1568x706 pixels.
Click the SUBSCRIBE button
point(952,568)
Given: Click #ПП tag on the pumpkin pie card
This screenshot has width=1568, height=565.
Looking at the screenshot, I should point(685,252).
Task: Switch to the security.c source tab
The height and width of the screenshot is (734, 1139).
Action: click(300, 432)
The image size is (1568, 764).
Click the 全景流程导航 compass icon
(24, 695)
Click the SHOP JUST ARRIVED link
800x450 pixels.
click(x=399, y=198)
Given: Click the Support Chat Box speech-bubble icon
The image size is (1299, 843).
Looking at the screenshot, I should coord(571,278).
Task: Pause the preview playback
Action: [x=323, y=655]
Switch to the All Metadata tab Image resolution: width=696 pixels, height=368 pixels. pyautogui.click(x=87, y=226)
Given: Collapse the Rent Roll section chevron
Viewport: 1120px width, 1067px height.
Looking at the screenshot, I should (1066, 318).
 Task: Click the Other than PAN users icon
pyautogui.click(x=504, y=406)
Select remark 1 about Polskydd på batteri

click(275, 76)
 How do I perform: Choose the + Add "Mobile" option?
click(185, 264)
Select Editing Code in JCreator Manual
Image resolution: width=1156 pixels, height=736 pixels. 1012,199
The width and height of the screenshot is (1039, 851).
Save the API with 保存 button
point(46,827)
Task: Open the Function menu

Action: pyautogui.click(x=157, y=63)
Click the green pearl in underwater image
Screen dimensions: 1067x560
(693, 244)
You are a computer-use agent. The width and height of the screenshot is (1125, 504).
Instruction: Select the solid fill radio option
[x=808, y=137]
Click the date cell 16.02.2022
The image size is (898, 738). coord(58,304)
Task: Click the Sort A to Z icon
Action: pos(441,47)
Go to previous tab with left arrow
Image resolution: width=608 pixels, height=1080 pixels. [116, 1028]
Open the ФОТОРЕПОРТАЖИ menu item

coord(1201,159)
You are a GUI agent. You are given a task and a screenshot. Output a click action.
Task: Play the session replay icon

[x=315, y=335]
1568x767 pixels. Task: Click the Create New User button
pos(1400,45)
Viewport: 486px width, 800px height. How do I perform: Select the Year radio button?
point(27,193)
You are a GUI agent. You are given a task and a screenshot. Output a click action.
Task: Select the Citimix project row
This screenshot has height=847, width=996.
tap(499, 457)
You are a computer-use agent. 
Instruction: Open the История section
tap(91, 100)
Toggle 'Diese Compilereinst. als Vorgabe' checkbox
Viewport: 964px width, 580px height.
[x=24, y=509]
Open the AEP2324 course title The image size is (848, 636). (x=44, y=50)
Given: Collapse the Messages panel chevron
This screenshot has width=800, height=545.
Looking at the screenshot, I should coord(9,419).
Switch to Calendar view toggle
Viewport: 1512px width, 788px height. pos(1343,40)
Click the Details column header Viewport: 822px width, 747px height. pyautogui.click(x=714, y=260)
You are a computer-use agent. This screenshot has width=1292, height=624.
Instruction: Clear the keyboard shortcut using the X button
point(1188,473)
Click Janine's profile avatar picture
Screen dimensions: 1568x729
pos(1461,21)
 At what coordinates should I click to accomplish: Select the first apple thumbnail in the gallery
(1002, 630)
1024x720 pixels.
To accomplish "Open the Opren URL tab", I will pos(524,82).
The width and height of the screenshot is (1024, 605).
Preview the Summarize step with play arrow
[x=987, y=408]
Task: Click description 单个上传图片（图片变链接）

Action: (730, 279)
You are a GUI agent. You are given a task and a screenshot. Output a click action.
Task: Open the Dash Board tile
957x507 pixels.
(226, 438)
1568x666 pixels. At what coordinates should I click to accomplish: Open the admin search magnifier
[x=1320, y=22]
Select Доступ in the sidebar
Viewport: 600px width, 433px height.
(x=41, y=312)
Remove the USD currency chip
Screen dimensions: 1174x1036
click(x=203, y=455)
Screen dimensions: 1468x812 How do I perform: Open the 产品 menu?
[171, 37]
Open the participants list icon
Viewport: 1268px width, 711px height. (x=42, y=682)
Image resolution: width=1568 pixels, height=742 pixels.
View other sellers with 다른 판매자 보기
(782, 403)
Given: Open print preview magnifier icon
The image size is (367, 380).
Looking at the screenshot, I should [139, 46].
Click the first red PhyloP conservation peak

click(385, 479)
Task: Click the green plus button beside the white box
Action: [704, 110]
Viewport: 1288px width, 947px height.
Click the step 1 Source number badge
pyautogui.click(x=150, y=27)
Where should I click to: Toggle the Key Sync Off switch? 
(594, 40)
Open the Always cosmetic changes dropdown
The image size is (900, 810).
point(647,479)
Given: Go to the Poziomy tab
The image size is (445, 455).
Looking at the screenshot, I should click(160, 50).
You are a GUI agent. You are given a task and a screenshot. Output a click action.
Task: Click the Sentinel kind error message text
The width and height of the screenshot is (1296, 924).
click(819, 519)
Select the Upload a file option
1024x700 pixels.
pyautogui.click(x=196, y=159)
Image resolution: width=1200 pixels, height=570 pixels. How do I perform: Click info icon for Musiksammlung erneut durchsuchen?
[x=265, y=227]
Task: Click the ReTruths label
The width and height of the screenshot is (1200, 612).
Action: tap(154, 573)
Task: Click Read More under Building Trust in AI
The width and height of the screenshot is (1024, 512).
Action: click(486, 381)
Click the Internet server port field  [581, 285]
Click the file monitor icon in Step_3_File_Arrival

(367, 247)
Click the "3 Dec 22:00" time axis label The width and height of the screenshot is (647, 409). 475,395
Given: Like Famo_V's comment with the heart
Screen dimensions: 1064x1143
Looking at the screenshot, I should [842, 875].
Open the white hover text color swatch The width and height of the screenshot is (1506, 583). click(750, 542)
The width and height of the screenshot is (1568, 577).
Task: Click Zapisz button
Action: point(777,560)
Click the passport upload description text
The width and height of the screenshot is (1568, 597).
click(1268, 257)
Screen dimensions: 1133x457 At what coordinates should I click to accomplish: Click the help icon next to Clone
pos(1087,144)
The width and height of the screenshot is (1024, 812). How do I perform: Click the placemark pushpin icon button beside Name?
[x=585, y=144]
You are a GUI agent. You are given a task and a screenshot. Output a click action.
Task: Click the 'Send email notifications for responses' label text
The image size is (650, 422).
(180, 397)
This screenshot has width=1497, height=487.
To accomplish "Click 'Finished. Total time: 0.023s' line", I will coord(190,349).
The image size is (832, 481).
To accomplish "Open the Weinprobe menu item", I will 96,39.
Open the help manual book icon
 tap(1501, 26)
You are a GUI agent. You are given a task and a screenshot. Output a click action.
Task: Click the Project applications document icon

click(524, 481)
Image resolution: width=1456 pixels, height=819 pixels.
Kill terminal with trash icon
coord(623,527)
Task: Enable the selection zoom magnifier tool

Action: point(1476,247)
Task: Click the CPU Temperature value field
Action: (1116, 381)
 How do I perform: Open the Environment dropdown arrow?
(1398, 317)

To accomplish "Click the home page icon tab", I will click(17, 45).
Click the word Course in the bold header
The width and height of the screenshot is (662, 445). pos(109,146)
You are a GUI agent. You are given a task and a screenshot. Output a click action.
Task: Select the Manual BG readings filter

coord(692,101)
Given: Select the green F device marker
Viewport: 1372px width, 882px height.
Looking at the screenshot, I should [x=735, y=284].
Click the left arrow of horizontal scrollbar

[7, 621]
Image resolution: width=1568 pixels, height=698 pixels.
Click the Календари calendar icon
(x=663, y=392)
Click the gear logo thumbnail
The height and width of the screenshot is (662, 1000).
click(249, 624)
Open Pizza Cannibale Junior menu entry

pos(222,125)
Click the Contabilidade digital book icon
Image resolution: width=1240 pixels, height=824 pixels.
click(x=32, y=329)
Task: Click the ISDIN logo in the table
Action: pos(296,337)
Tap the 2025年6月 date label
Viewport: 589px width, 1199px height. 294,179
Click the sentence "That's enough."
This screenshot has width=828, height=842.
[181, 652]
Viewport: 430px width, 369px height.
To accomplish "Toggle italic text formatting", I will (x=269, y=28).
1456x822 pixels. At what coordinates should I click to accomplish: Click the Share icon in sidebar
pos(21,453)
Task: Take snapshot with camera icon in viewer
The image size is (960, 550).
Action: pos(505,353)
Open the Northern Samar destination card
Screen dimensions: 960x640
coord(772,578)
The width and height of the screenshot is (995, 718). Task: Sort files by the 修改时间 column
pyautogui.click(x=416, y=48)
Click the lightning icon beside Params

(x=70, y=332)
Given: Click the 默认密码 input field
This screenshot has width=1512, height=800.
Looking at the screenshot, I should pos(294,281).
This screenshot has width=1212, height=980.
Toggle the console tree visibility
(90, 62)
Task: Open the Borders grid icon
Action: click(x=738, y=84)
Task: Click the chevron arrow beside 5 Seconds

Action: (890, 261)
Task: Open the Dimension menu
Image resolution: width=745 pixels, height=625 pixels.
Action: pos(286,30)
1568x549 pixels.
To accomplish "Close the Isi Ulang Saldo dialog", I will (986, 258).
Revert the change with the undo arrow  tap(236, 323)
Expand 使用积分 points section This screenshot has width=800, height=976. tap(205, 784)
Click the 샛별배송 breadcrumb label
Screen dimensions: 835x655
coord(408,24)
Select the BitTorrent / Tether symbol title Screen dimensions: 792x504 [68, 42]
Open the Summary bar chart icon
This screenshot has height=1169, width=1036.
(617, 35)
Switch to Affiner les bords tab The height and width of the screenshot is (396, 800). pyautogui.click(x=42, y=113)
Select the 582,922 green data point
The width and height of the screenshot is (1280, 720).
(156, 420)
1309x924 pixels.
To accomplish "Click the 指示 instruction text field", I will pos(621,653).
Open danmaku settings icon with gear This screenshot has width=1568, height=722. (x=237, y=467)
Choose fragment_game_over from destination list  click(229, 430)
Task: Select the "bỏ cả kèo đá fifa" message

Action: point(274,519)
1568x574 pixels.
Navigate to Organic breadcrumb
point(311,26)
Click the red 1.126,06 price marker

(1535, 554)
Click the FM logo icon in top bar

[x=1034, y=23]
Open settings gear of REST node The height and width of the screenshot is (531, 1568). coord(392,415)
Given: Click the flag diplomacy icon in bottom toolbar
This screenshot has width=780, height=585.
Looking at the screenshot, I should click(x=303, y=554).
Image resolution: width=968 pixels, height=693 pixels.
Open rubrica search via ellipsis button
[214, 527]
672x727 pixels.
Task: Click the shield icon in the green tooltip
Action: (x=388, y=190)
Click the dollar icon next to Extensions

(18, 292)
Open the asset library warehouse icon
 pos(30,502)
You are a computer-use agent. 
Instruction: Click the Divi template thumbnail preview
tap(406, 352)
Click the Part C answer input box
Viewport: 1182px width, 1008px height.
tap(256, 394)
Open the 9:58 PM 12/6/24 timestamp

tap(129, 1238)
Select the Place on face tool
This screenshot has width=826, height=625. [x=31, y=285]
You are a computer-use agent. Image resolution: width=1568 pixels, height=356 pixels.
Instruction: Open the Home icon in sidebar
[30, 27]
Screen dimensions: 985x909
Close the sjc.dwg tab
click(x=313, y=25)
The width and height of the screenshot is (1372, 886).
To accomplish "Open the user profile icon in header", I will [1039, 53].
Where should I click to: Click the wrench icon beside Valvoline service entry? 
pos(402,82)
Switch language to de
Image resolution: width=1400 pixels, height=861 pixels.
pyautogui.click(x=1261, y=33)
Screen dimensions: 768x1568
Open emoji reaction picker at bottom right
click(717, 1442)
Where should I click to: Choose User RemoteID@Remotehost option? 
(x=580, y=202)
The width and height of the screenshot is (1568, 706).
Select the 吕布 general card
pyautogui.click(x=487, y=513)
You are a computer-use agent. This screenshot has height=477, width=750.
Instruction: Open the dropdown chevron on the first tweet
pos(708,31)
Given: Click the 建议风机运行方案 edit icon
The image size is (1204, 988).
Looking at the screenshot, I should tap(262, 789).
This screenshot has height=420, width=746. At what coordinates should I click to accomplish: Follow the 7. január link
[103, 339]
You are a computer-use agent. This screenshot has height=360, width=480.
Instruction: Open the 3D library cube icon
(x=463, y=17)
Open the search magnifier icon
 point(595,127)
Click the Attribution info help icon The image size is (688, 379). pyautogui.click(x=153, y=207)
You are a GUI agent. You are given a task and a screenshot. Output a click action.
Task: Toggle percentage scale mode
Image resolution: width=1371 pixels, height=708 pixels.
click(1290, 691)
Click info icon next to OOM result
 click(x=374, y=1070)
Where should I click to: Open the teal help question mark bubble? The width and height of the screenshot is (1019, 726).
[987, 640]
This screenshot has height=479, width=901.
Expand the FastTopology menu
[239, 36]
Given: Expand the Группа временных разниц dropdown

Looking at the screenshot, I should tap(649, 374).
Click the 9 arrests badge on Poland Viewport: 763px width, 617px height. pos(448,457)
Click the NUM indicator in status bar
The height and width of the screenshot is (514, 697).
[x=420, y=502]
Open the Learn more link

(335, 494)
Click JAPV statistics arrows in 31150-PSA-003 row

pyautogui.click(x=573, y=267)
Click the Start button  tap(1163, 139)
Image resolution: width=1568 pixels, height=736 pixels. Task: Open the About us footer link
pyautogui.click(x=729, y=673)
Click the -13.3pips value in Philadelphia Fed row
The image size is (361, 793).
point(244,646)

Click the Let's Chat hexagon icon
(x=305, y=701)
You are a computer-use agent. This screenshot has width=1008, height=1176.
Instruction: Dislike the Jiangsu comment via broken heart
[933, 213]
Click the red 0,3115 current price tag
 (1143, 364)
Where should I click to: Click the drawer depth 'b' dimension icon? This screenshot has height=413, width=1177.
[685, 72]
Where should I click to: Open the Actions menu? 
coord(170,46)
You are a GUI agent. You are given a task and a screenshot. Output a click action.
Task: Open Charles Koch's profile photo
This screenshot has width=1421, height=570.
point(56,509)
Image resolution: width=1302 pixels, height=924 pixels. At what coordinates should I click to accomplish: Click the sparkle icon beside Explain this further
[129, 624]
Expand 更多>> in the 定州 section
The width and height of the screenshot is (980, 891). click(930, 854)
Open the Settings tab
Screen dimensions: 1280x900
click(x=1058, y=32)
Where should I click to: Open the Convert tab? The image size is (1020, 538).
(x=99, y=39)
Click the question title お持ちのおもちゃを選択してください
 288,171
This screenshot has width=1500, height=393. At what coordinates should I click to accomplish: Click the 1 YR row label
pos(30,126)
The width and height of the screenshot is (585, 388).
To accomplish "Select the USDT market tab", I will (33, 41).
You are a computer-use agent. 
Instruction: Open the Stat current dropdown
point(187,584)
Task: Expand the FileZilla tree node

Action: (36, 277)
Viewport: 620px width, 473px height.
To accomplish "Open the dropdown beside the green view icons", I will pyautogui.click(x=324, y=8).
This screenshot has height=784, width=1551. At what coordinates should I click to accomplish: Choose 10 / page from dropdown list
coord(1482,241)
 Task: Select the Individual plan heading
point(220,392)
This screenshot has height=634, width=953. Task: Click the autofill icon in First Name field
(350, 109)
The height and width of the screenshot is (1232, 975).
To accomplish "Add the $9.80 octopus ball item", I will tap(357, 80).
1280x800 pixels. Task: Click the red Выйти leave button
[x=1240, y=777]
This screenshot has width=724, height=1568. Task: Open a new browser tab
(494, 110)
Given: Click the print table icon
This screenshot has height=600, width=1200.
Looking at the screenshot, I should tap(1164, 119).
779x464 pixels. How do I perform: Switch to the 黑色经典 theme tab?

######

What this task involves: The word "profile" may occur in lines of the records. Report how many such lines there are, giving only the number.

Final answer: 3